Какой эпиграф у романа? – “Мне отмщение, и аз воздам”.
Это призыв Христа (лучшего, чем люди) к обиженным жизнью людям не мстить каждому за себя. Люди ж плоховаты. Могут отомстить с перегибом. Поэтому лучше отдать лучшему функцию мщения. Учитывая нехорошесть людскую, Он воздаст им за передачу Себе этой функции.
Толстой был умом очень против капитализма, а подсознанием надеялся на патриархальность крестьян. Он гнал капитализм в дверь, а тот лез в окно. И художник в Толстом откликнулся – противоречивостью. (А он сам осознавал это как свежесть взгляда, полноту видения.)
Самое время, когда “историческая эпоха, которая “переворотила” всю привычную систему представлений и понятий <…> широко открытыми глазами вглядывалась во всё заново, не признавая и не принимая прежних определений и обозначений, нуждаясь прежде всего в том, чтобы увидеть всё, как есть, во всей конкретности и многообразии” (Я. Билинкис).
И от передовых дворян – просветительский (универсальный), а от освобождающихся к капитализму крестьян – личностный (а не универсальный) порыв Толстого. И от просветительства ясно, что гармония его на, так сказать, восходящем витке истории, а не на нисходящем, как импрессионизм с его беспримесным индивидуализмом. Толстой в той же фазе, что и освобождение всех крестьян. (Что и он, и они ошиблись насчёт “всех”, что все не могут оказаться наверху – другое дело.) Но Толстой в той фазе, где акцент на множественное число, так сказать. А не на число единственное – крутись, дескать, иначе загубят. Из-за чего у импрессионистов как-то нет глубины, а всё больше поверхность жизни, даже в названиях отразившаяся: “Руанский собор в полдень”, “Руанский собор (Портал в свете восходящего солнца, гармония в голубом”), 1893.

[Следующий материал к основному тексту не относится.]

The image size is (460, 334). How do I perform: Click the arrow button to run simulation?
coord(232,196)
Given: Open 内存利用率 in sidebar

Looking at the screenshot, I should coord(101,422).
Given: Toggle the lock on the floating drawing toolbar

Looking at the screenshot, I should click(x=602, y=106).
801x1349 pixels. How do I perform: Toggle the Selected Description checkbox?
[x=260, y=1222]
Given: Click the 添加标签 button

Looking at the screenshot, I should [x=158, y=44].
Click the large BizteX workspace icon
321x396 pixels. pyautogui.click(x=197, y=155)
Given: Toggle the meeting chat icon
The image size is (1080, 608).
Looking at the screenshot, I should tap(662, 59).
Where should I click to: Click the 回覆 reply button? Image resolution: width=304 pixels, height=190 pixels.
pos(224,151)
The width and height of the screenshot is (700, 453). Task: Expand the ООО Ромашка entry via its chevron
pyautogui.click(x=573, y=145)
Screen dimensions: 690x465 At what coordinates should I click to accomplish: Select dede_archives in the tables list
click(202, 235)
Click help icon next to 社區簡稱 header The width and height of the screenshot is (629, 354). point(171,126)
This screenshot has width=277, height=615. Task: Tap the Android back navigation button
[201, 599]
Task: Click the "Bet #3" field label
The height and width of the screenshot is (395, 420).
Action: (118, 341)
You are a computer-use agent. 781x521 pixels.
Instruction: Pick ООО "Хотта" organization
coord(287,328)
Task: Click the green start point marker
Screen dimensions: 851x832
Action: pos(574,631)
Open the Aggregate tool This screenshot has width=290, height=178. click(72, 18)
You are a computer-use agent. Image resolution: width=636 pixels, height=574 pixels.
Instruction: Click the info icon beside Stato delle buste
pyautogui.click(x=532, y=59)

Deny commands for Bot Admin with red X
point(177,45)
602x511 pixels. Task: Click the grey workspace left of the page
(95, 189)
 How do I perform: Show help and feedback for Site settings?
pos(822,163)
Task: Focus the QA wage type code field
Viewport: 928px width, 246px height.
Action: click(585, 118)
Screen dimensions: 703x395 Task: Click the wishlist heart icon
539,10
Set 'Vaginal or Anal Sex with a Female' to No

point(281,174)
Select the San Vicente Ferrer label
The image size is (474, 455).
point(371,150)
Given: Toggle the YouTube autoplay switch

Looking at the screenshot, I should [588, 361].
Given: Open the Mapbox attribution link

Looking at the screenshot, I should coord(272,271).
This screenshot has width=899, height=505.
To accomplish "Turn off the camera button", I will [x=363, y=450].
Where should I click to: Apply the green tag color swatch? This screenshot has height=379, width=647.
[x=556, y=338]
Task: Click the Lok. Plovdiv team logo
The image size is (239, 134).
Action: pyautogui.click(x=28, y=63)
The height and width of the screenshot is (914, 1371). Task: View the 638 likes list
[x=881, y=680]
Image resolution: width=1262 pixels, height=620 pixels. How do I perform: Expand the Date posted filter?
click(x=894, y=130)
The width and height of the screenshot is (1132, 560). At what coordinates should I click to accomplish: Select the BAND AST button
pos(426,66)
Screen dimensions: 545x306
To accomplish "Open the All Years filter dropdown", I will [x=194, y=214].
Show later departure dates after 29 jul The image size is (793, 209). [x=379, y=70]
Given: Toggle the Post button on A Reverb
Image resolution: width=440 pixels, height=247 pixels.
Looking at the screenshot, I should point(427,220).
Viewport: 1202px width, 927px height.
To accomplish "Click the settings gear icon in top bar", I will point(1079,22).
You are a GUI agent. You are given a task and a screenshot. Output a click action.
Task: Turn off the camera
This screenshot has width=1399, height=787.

Этот же, невольно революционный при скрытой воле быть консервативным, пафос – через полноту видения – двигал Толстым и в “Войне и мире”. И можно частично согласиться с Билинкисом, ссылающимся на Ленина, что ““непосредственное чувство угнетённого человека” [оккупированного – при Наполеоне] выказывало себя в неостановимом, безоглядном толстовском пересмотре всех принятых представлений”. Иными словами, противоречивость в этом случае оказалась максимальной, что и дало гениальность. Внутренние потенции соединились с внешними. То есть – не по Билинкису – не революция (капиталистическая в России), а неприятие её сделало произведения Толстого, по словам Ленина, “шагом вперёд в художественном развитии всего человечества”.
И всё-таки, не будь этой революции, не было б её неприятия, не было б и толстовского великого противоречия, то есть великой художественности. (И потому Ленин по очень большому счёту прав, что сила Толстого ещё и в его современности революции, и в его отражении её, пусть и очень скрытом отражении.)
Так если нас ждёт революция от противоречия прогресса и глобальной катастрофы от перепотребления, то произведения, современники капиталистической революции в России XIX века, станут актуальны, а не только вечно ценны своей художественностью (противоречиями).
Именно гармоничностью, чего доброго, и будут актуальны.
Ибо требуется-то поменьше материального потреблять. (Это вольное, волевое.) А как это делать при невольной-то тяге к противоположному? – Отвлекать нематериальным, духовным. В духовном пусть нас тянет к неограниченному. А? Вариант? Есть такая тяга в романе?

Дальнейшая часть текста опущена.